Re: wondering why?

From: Bill Moseley <moseley(at)>
Date: Wed Apr 28 2004 - 18:22:46 GMT
On Wed, Apr 28, 2004 at 11:40:38AM -0400, Weir James K Contr ASC/ENOI wrote:
 > Are you using the same exact program for both indexing and 
> > searching?  I ask because it looks like a data offset error.  
> > Another possibility is that you copied the index file but are 
> > using the wrong associated .prop file.  Did you copy or move 
> > the index by chance?

> I move the index file and .prop to another folder after I index it. 
> Just incase I need to use the search while indexing.. Ie a Temp folder, is 
> This not a good idea;that is moving the files?

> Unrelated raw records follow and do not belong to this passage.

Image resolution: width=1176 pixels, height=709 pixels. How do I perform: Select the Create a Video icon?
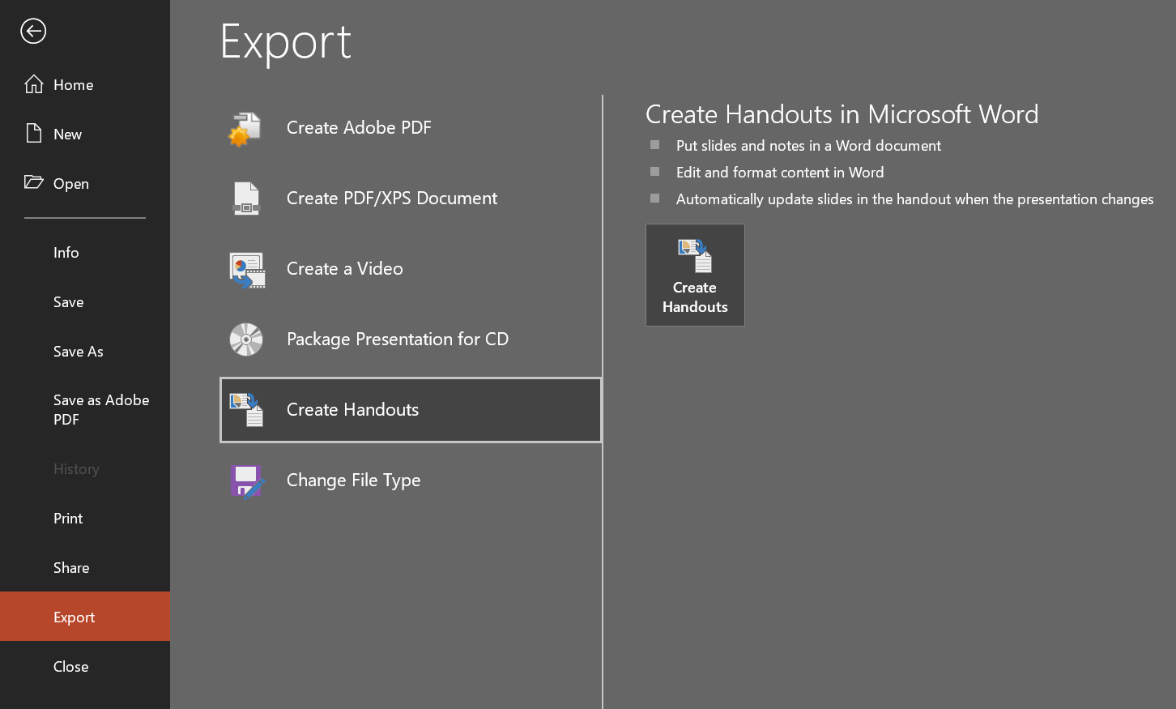coord(246,268)
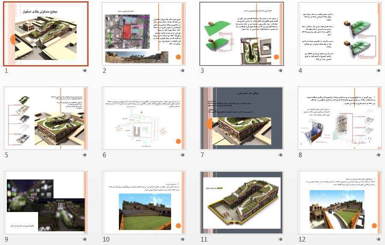The image size is (385, 245).
Task: Click the transition star icon under slide 1
Action: click(85, 70)
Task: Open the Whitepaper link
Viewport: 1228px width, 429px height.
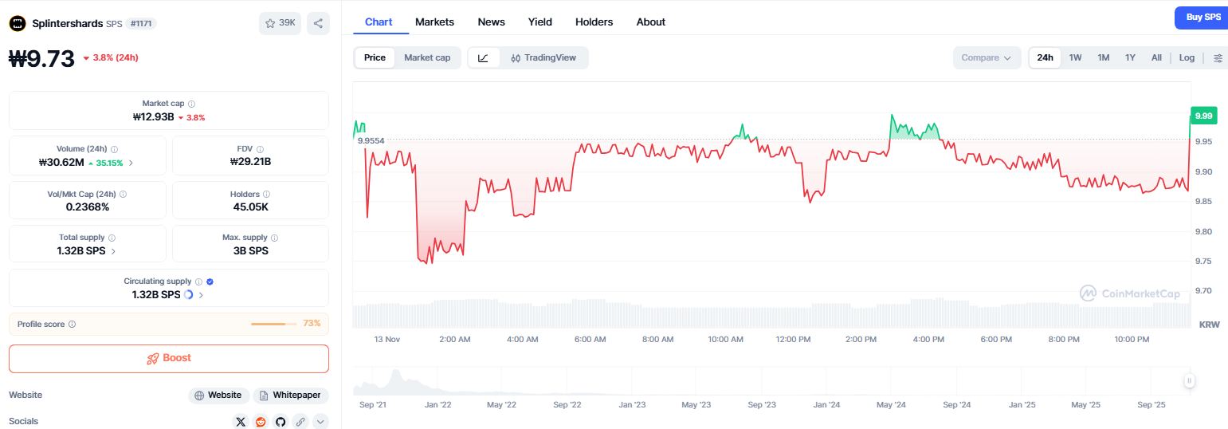Action: click(290, 396)
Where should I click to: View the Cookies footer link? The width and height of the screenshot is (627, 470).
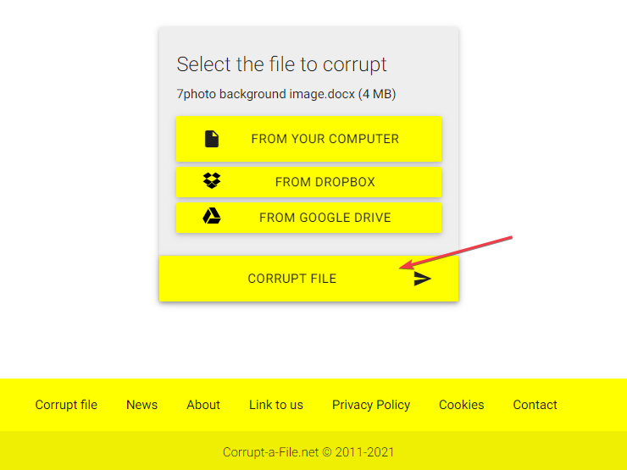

Swish-e does that for you.  When indexing it writes to .temp files of
the same name as the index and when done renames the files.  It's not
atomic so there's a slight chance that the someone could open the index
right in the middle of the rename and open the old index and the new
.prop file and fail.

I suspect it's a tiny bit faster if create the index in a temporary
directory and then rename the directories, but it still isn't atomic
since two files are opened.

> > You posted about this in early March.  Bill Schell found an 
> > off-by-one error that was causing problems, but I'm not sure 
> > if that's related to your issue as I think that was only when 
> > not using HTML2|XML2|TXT2 parser (i.e. using the old system 
> > where the entire file is read into memory).  You are using 
> > HTML* which will use libxml2.
> I am only indexing TXT files, should I use some other parser for that?

Yes, then you would be using the old system that reads the entire file
into memory and could get hit by that off-by-one bug.  The TXT2 parser
reads and indexes in chunks.

Bill Moseley